Greenlandic politician (died 2013)

Naimángitsoᴋ' Petersen (Note: Also known as Naimángitsoq Petersen.) ( – 18 July 2013) was a Greenlandic politician. He was a member of the Atassut party and later Inuit Ataqatigiit. He was a city councilor for Qaanaaq (Thule), and served as its mayor from 2001 to 2005, changing parties during his term. He was also a member of the Inatsisartut, Greenland's parliament, from 1995 to 1999.

== Early life ==
Naimángitsoᴋ' Petersen was born in either 1956 or 1957.

== Career ==
Petersen's political career started in 1983. That year, he stood for a city council election in Qaanaaq (Thule). In 1995, he became a member of the Inatsisartut, representing the Atassut party. He left the parliament in 1999. While there, he called for an end to the prohibition on reindeer hunting in Avannaa, saying that the people of the territory have made use of reindeer skin for protection from the cold.
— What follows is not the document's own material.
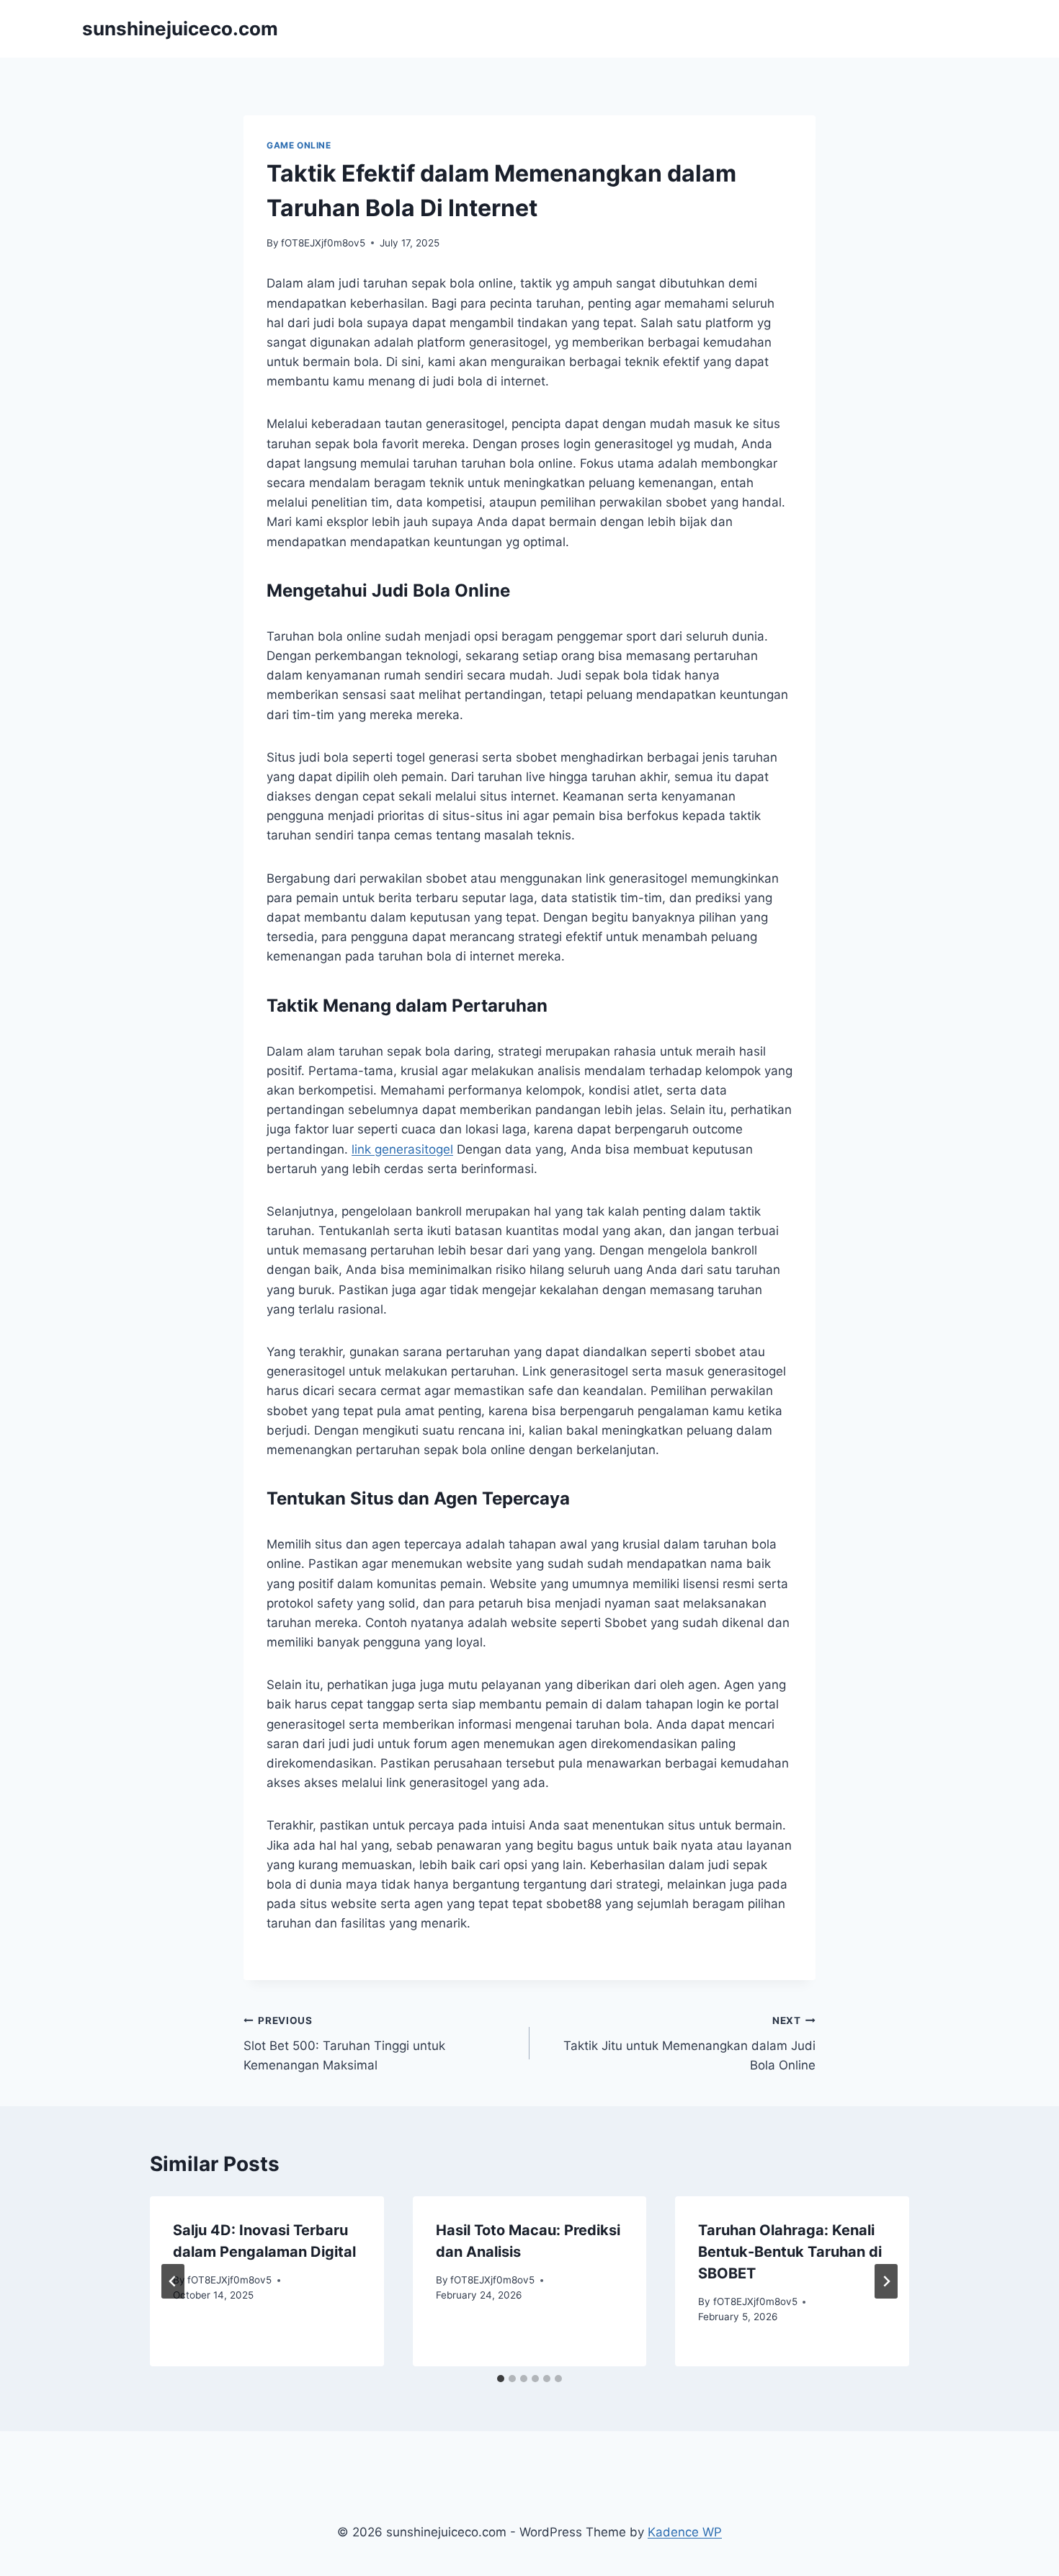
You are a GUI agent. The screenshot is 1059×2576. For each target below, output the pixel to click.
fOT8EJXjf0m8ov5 (323, 243)
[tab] (500, 2378)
Since at least 1995, Petersen was a member of the city council for the Atassut party. In 2001, he was elected mayor of Qaanaaq, the northernmost city of Greenland, and that year, refused to meet with Greenpeace. He met with crown prince of Denmark, Frederik, in 2004. The next year, he switched parties from Atassut to Inuit Ataqatigiit. He lost his position as mayor as a result, and became a city councilor.

== Later life and death ==
In his later years, Petersen had diabetes. He died on 18 July 2013 at 56 years old; he was buried in Qaanaaq.